3.1. Equations Construction of the Proton Magnetization Dynamics Equation

Under the excitation of the RF, the magnetization M is enhanced along the Earth’s magnetic field B_e as shown in Figure 4. When a 90° DC pulse is applied, the polarization field B_p and the Earth’s magnetic field B_e form a total magnetic field B. At this time, the magnetization M will be subjected to a magnetic torque perpendicular to the plane formed by M and B. Under the action of this torque, the moment M will precess around the total magnetic field B. The motion trajectory of the endpoint of the vector M is a circle. If the angle between M and B is θ, and the radius of the circle is r, we have

$$r=\left|\mathit{M}\right|\sin \theta .$$

(2)

The relationship between M and angular frequency ω can be expressed as:

$$v=\left|{\displaystyle \frac{d\mathit{M}}{dt}}\right|=r\omega .$$

(3)

According to (3), the vector equation of (3) can be written as follows:

$${\displaystyle \frac{d\mathit{M}}{dt}}=\left|{\displaystyle \frac{d\mathit{M}}{dt}}\right|{\displaystyle \frac{\mathit{B}\times \mathit{M}}{\left|\mathit{B}\times \mathit{M}\right|}}=r\omega {\displaystyle \frac{\mathit{B}\times \mathit{M}}{BM\sin \theta }}.$$

(4)

Combined (1), (2) and (4), we have

$${\displaystyle \frac{\mathrm{d}\mathit{M}}{\mathrm{d}\mathrm{t}}}={\gamma }_{\mathrm{p}}\mathit{B}\times \mathit{M}.$$

(5)

From (5), we can see that this equation is the Bloch equation [1], which is a dynamic equation describing the proton magnetization.

3.2. Equation Solution of Magnetization Dynamic Equations

For our purposes, we are interested in the influence of B_p on the trajectory of the magnetization M endpoint and analyze the trajectory of the magnetization M. If the time scale in (5) is very small, we can use the differential element method to approximate (5), and we have

$${\displaystyle \frac{d\mathit{M}(t)}{dt}}={\displaystyle \frac{\mathit{M}\left(t+\Delta t\right)-\mathit{M}\left(t-\Delta t\right)}{2\Delta t}}.$$

(6)

Substituting (6) in (5), we obtain

$$\mathit{M}\left(t+\Delta t\right)=\mathit{M}\left(t-\Delta t\right)+2\Delta t{\gamma }_p\mathit{B}\left(t\right)\times \mathit{M}\left(t\right).$$

(7)

Replace time variable $(t+∆t)$ with t, we have

$$\mathit{M}\left(t\right)=\mathit{M}\left(t-2\Delta t\right)+2\Delta t{\gamma }_p\mathit{B}\left(t-\Delta t\right)\times \mathit{M}\left(t-\Delta t\right).$$

(8)

According to (8), if the time scale $∆t$ is set small enough, the value of the moment M(t) is determined by the M(t − Δt), M(t − 2Δt) and B(t − Δt). Now, we can use (8) to discuss the motion law of the magnetization M.

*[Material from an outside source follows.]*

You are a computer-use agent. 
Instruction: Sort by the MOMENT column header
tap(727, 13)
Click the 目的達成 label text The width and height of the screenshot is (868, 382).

4. Calculation and Discussion

In order to improve the polarization efficiency of the 90° pulse, this paper proposes a gradual 90° pulse DC polarization method, and the timing diagram is similar to Figure 3. The only difference is that the 90° DC pulse increases gradually. In this process, the total magnetic field B of the DC polarization field B_p and the Earth’s magnetic field B_e slowly deflect from the z-axis to the y-axis. At this time, under the action of the total magnetic field B, the proton magnetization is slowly deflected from the z-axis to the y-axis, and precesses around the total magnetic field B with an extremely small radius, ultimately achieving a 90° deflection of the proton magnetization.

The polarization field B_p can be expressed as

$${\mathit{B}}_p(t)=B_0{(t/t_p)}^{\alpha },$$

(9)

where B₀ is the pulse strength, t_p is the pulse duration, and α is the pulse waveform index. Different index α correspond to different pulse waveforms. From (9), we can see that the polarization field B_p(t) is affected by three factors: the waveform, strength, and duration of the pulse. The influence of each factor on the polarization effect will be discussed below.

In order to estimate the deflection efficiency of the 90° pulse, we define the polarization saturation factor θ to represent the angle between the magnetization M and the total magnetic field B after the polarization is completed. The smaller the saturation factor θ, the more effectively the proton magnetization M is deflected to the total magnetic field B direction.

4.1. The Influence of 90° Pulse Waveform on Polarization Efficiency

According to (9), when the pulse strength is 1 mT and the pulse duration is 10 ms, the pulse waveforms under different α values are shown in Figure 5a. Figure 5a indicates that changing the pulse waveform index α affects the shape of the pulse waveform. To investigate the influence of different shapes of the pulse waveforms on the polarization saturation factor θ, we suppose that the modulus of the initial magnetization vector strength M(0) is 10⁻⁷ A/m [25], and the direction of the initial magnetization vector is aligned with the Earth’s magnetic field, where the Earth’s magnetic field is 54 uT. The effect of index α on the polarization saturation factor θ at different pulse strengths and pulse duration is calculated according to (8). The calculated results are shown in Figure 5b.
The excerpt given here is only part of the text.